Sebastien Fonteyne prowled the top of the ramparts like a big black cat.

His gunners were working furiously to answer the heavy British guns, but the rifle brigades had not yet been given the order to open fire.

Jackson had commanded them to wait, to hold off expending ammunition needlessly until the advancing infantry was within range.

The men on the line sweated profusely intimidated by the thick wall of redcoats coming closer and closer.

They crouched behind bales of hay and timber planks, looking to Fonteyne, looking to Jackson, waiting, waiting for the order …

“I know you’re impatient, boys,” Jackson shouted as he paced back and forth. “But wait … wait until you see the whites of their eyes and make every shot count!”

Jean Lafitte, in command of a battalion of guns next to Fonteyne, cursed in every language he knew and some that were made up upon the moment. He had long since taken his hat off his head and stomped it into the ground, and the cigar he clenched between his teeth was chewed to shreds.

Rodney Lamb wiped sweaty palms on his trousers and kept glancing at Jackson, but he had fought under the general before and trusted his instincts.

Mostly.
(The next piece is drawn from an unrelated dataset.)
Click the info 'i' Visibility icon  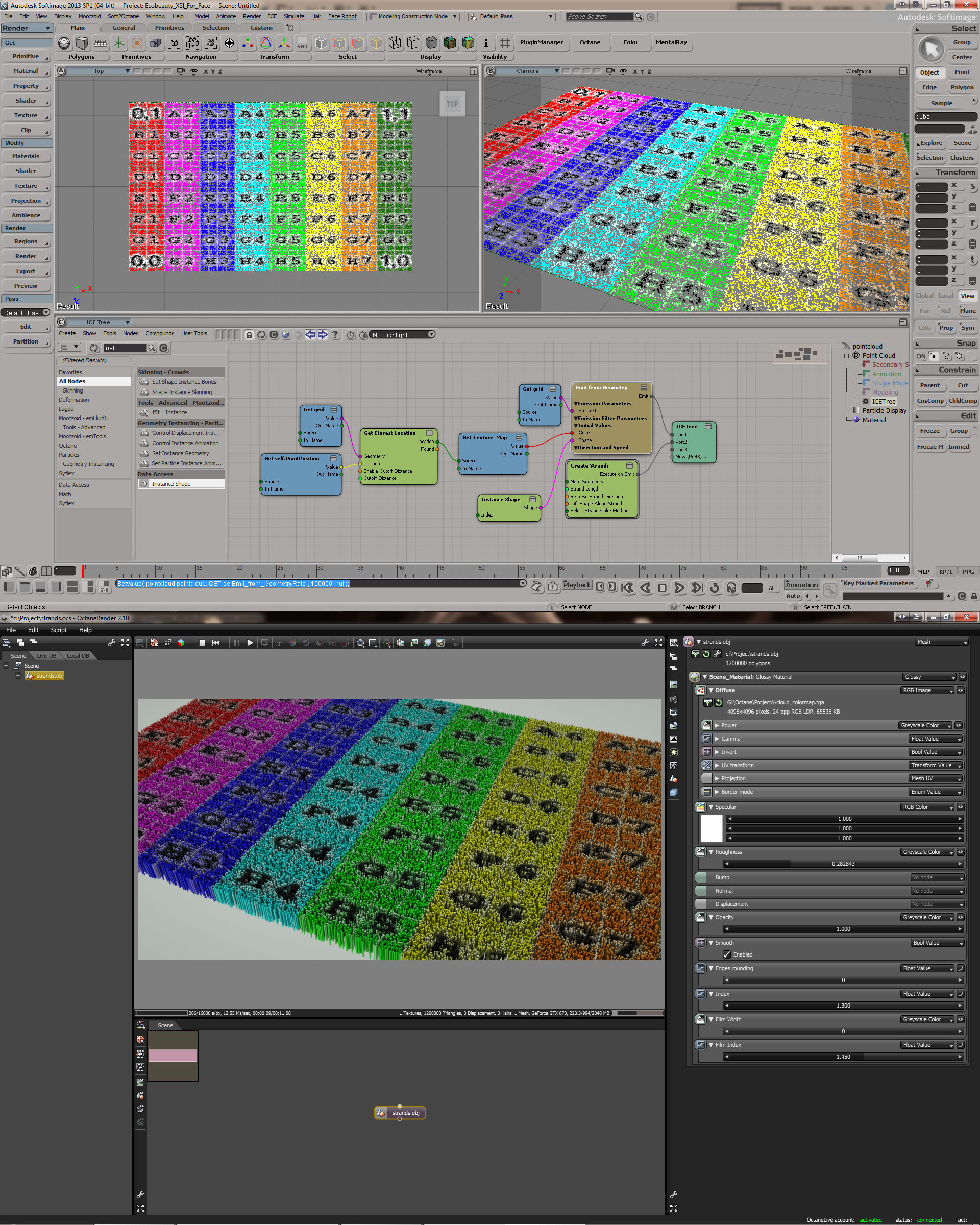(486, 43)
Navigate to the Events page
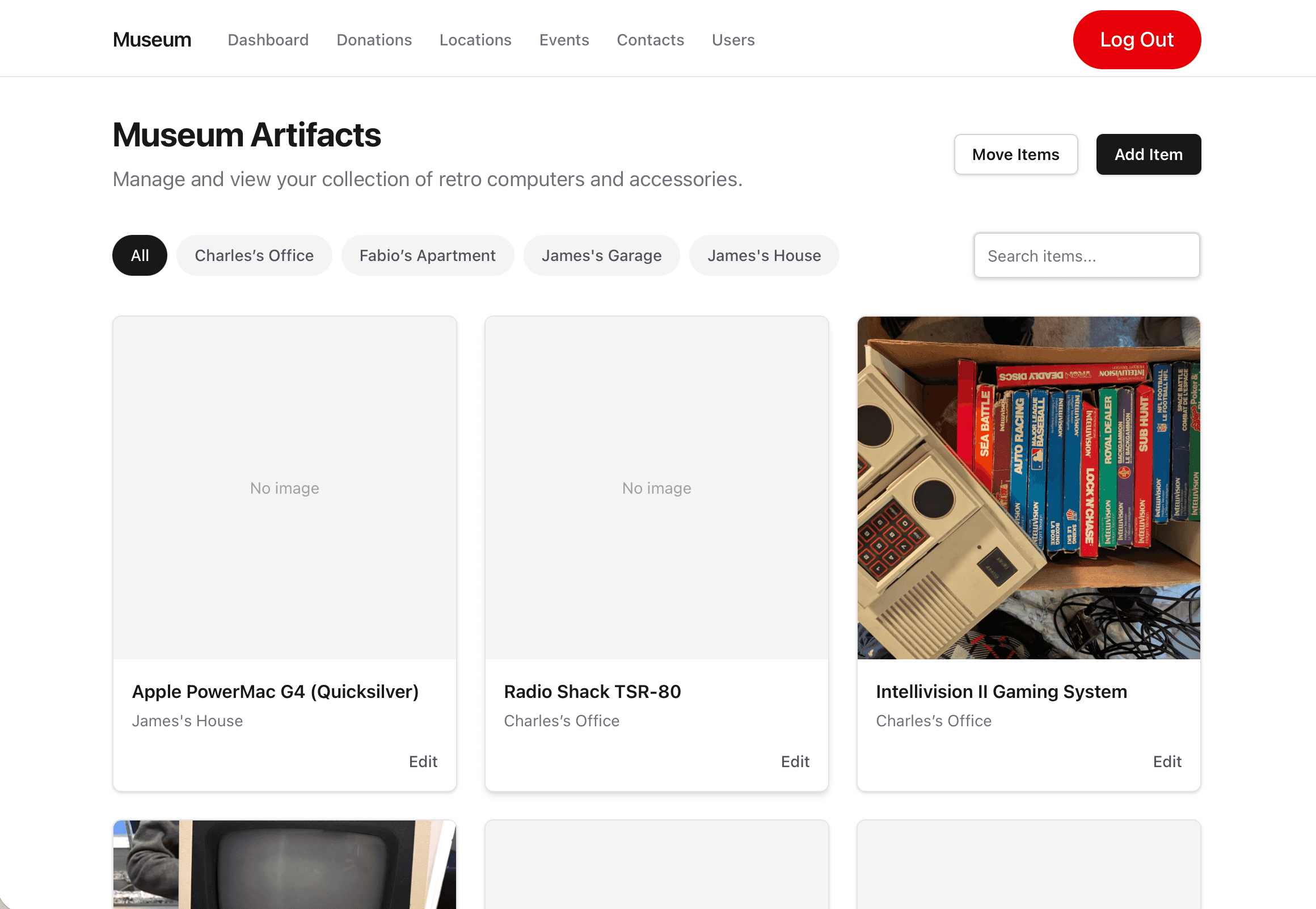Screen dimensions: 1316x909 tap(563, 40)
But the sea of red kept coming despite the carnage created by the cannon, despite the fact that even if the soldiers reached the ramparts, they would have no means of clearing the ditch and climbing the ten-foot high redoubt.

When the front line of infantry was ordered to break rank and charge, Jackson waited until they had almost reached the ditch at the base of the rampart before he nodded and calmly said, “ Now ! Now , boys, give them hell!”

The order rippled down both sides of the Line and the men with muskets rose over the barricade to start firing ruinous volleys down at the advancing infantry.

Women crouched beside the men, loading and firing alongside, barely having to aim with the soldiers so close.

Those shot down in the front ranks created obstacles for the redcoats behind with the result that many stumbled and fell, some choosing to hide behind the bodies of their fallen comrades.

The few who made it as far as the wall were easily picked off by the Americans firing from the top of the ramparts.

Without ladders, the soldiers tried carving steps into the earthworks with their bayonets, but when that failed, when men were screaming and dying all around them, the soldiers turned and started running back across the field, shouting a warning to others that it was hopeless, to save themselves and retreat.

Adding to the confusion, most the officers had been cut down alongside their men.

Packenham was shot dead out of his saddle, as was Keane.

A troop of Highlanders, mired in the mud, had been decimated by half before a junior officer screamed a command for the drummers to beat out the retreat.

Like a wave pulling back from shore, the soldiers peeled away and staggered back across the field.

Wounded were helped to their feet and dragged or carried back.

Men wept and reloaded as they ran, pausing to turn and fire in an effort to defend the retreating army.

One of the badly wounded soldiers, propped on a knee in the muck, managed to raise his musket to his shoulder.

He desperately searched for a target and found one in the tall, black-clad devil who leaped on top of a bale of hay to encourage his gunners to keep firing through the chaos.

Seconds before the soldier died, he saw his shot strike the bastard high on his chest, sending him cartwheeling back off the bale of hay to fall out of sight.